Quelques paradigmes obsolètes du regard porté sur le monde arabe, selon le Pr Bichara Khader
Professeur à l’Université catholique de Louvain, Bichara Khader figurait parmi les intervenants de la journée de conférences dédiées à l’UPM par les Facultés Saint-Louis de Bruxelles, en coopération avec l’IPEMED, mardi 29 mars 2011. Pour le professeur, le changement des paradigmes relatifs au partenariat euromed, et au regard porté sur les pays arabes, pour être récent, n’en est pas moins flagrant…
Photo ci-dessus : Le Professeur Bichara Khader lors de la conférence dédiée à l’UPM aux Facultés Saint-Louis de Bruxelles, le 29 mars 2011. © LeJMED.fr - mars 2011
À ce jour, observe Bichara Khader en commençant son propos, on remarque très peu de textes dans la presse arabe sur l’impact des événements en cours sur les relations euroméditerranéennes. En revanche, il est clair que si « la diplomatie préfère l’ordre au mouvement », elle s’est trouvée fortement interpellée par les événements nés avec le soulèvement tunisien, et ceux qui l’ont suivi.
D’autre part, « Beaucoup d’observateurs pensaient que le monde arabe était rétif au changement. La jeunesse a démontré que cette thèse culturaliste sur le monde arabe est inappropriée. Le postulat de “l’exception arabe” a fait long feu », commente le Professeur.

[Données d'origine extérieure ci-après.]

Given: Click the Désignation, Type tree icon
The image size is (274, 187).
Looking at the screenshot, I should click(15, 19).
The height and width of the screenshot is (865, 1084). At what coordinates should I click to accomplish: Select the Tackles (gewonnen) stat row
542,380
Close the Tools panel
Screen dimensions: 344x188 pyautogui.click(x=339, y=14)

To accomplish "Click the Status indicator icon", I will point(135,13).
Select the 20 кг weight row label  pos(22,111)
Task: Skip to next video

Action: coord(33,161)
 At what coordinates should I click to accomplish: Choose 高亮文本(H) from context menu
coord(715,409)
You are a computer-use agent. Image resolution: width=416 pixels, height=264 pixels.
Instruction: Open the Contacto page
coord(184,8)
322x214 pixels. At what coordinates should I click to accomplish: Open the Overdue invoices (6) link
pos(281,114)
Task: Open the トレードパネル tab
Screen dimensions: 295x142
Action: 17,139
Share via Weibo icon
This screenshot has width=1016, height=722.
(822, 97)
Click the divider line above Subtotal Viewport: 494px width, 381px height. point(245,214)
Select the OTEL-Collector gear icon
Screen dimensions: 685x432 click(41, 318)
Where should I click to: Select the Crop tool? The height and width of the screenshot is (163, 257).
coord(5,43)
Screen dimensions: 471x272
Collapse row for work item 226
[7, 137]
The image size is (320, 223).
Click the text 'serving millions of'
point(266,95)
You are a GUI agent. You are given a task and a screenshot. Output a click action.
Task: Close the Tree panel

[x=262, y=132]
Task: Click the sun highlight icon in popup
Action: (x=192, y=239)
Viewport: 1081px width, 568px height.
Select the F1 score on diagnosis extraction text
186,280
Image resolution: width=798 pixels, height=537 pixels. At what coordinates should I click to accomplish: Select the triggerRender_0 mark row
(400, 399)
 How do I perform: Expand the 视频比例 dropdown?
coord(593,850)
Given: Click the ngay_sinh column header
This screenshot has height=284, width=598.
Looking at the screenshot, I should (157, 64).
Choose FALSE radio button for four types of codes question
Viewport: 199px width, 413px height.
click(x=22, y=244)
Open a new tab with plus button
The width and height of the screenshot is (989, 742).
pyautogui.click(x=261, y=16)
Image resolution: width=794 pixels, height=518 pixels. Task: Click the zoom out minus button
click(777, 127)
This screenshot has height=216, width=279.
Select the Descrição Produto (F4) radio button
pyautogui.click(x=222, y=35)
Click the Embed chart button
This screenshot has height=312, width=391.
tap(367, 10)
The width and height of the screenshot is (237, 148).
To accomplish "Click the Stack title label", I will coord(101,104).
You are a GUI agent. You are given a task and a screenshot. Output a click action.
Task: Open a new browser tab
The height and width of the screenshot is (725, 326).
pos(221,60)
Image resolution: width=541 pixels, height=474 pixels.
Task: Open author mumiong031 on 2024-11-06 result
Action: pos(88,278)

Effet d’optique qui s’est également avéré faux, et que les révoltes ont mis à jour : la fameuse croissance de 5 à 7 % dont tel ou tel régime se gargarisait, et qui n’était que « de la mousse » : elle se faisait sans réel bénéfice pour les populations, était non inclusive, non redistribuée, ni régionalement ni socialement. « Nous avions affaire à un capitalisme familial et clanique de prédation, comme le démontrent les milliards amassés par Ben Ali, Moubarak et leurs affidés ».
Amplifiés par les chaînes satellitaires qui donnent la parole aux rebelles, les changements sémantiques sont un autre paramètre à prendre en considération pour mesurer les changements rapides des psychés collectives, estime Bichara Khader. Ainsi, par exemple, l’ancien intouchable-inamovible « homme sage » Moubarak est très vite devenu un ex-dictateur honni et assigné à résidence. « On appelle désormais un chat un chat », souligne le Pr Bichara Khader.
Et cette liberté de langage (de pensée ?) reconquise par certains peuples arabes – certains parlent déjà de Renaissance arabe – est aussi un paramètre que l’Europe devra prendre en considération dans l’aggiornamento des ses relations euromed.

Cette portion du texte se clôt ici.